Source: Michael Cross

In relation to the allegation Ellen ‘allowed’ the payments, the tribunal held that Ellen ‘had no power to authorise the payments and that she could not be said to have allowed them’.

As to whether Ellen ‘caused’ the payments to be made, Spooner said: ‘The requests for payments had been made in circumstances where they firstly had to be authorised by the matter partner and thereafter by the authorising partners.

‘The matter partner and authorising partners were each responsible for ensuring that any payments were made in compliance with the solicitors accounts rules. In these circumstances, we find that there had been a break in the chain of causation such as it could not be said that Ms Ellen had caused the payments to be made. As such, we find that [Ellen] neither caused nor allowed the payments to be made.’

Mishcon previously admitted accounts rules breaches in relation to four of the five transactions, admissions Spooner said were ‘properly made’.

But he added that the tribunal found an allegation in respect of the fifth transaction proved ‘as we do not accept that payment of monies by [Mishcon] was a necessary part of the legal services provided or that lack of trust between the parties altered the status of receipt of payment of monies such that the firm was not in breach of the banking facility rules’.
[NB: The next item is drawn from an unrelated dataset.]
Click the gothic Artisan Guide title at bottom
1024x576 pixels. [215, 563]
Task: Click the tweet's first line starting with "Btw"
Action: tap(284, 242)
Addressing the tribunal on the question of sanction, Mishcon’s barrister Chloe Carpenter QC said the firm ‘very much regrets and apologises for the breach’, which she said was ‘unwitting’.

Ellen's solicitor, Simon Morgan, partner at Barnfather Solicitors, commented: 'Ms Ellen welcomes the tribunal’s decision, dismissing the allegation made against her. The matter dates back over 10 years when Ms Ellen was a junior solicitor working under the direct supervision of experienced partners at the firm. In the ensuing period she has forged a reputation as one of the UK’s top sports lawyers. She has and always will continue to take her regulatory obligations seriously.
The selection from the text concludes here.